It is not the eye of Shiva, it is much more powerful. It is capable of detecting on the ground a piece of ancient pottery, however tiny it may be. He is also capable of seeing phytocytes on the ground, the skeletons left by plants when they rot, the molds that the passage of time creates on the ground; he is able to see them, even if they measure a few millimeters. He not only sees on the ground, he also sees on old maps. He discovers in the lines of roads or walls or crops or mounds where there could have been some type of human settlement, some construction or town or city or road or temple. These are the new tools of computational archaeology, algorithms that, when well trained, are capable of seeing from satellites or drones or aircraft, but are also capable of passing their eyes through digitized old maps. They scan the territory and point: “There”.

That divine eye that is the archaeological algorithm has made it possible to discover some 6,000 potential places of interest in the Indus river valley, between Pakistan and India.

Both this discovery and the design and feeding of the algorithm are part of the doctoral thesis of Iban Berganzo, a telecommunications engineer with a doctorate in computational archeology and a researcher at the Institut Català d’Arqueologia Clàssica (ICAC), linked to the Rovira i Virgili University of Tarragona . It was directed by Héctor Orengo (ICAC) and Felipe Lumbreras, from the Computer Vision Center of the UAB.

“These are the lines of work today, the ones that combine specialties,” Berganzo explains to La Vanguardia. “It is not unreasonable to think that we can have a world archaeological cartography. And our teams are at the forefront of computational archeology in the world.”

The thesis describes how in an area of ??the brutal dimension of 475,000 km², along the valley of the Indus River, he has been able to point to some 6,000 possible archaeological objects. It is an unprecedented milestone in the reconstruction of the ancient landscape. Berganzo plans to extend the investigation to all of India.

This specialist has worked that territory because of the links between Orengo, his tutor, and Cambridge. The Cambridge University Library and the British Library preserve the highly detailed maps of the colonial era that have allowed –before and after the verification of the verified archaeological information– to train digital tools.

“We are launching artificial intelligence by setting in the algorithm the data of deposits of which you are certain: location, shapes… a mound, a ceramic.
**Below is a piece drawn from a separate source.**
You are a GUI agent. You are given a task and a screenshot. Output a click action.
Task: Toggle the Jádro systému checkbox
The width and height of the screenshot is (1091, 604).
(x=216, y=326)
You have to go on validating what you are learning, until there comes a time when you detect what each thing is in real time”, says the engineer. “Until you get the positive detection to be statistically significant.” One of the technologies is Lidar (Light Detection and Ranging), which allows you to scan reliefs from the air.

One of the possibly most valuable functions is that these systems can allow (see opposite information) effective monitoring tools of the deposits in real time, to prevent looting and other threats.

This methodology not only seems like magic, it not only yields these spectacular results, analyzing old maps, but also opens up a practically infinite catalog of opportunities for archaeology. It is being applied in Syria and Lebanon, with maps of the French colonization, thus looking for ceramics in Greek sites and has been applied in Catalonia for the detection of walled structures in Iberian sites. A couple of years ago, in Galicia, a whopping 10,000 burial mounds or places of potential cultural interest were discovered using this method.

The excavations now begin from the air. With wide-ranging views from above that allow you to discover archaeological remains in thousands of square kilometers without having to tread the ground, without having to break a sweat, in search of three stones in a row that suggest an old wall. “We have calculated that to review the maps that our algorithms have reviewed in six hours and with no margin of error, we would need specialized archaeologists who would work 120 hours to detect the same thing,” he exemplifies. Twenty times less.

In this way, and thanks to the progressive training of the algorithm and artificial intelligence, any Lidar image from anywhere in the world can be used to detect reservoirs or objects. For Berganzo, however, this is a complement to the work on the dust: “We must never disdain the field work. We free the archaeologist from certain routine operations so that he can focus on the analysis of the sites”.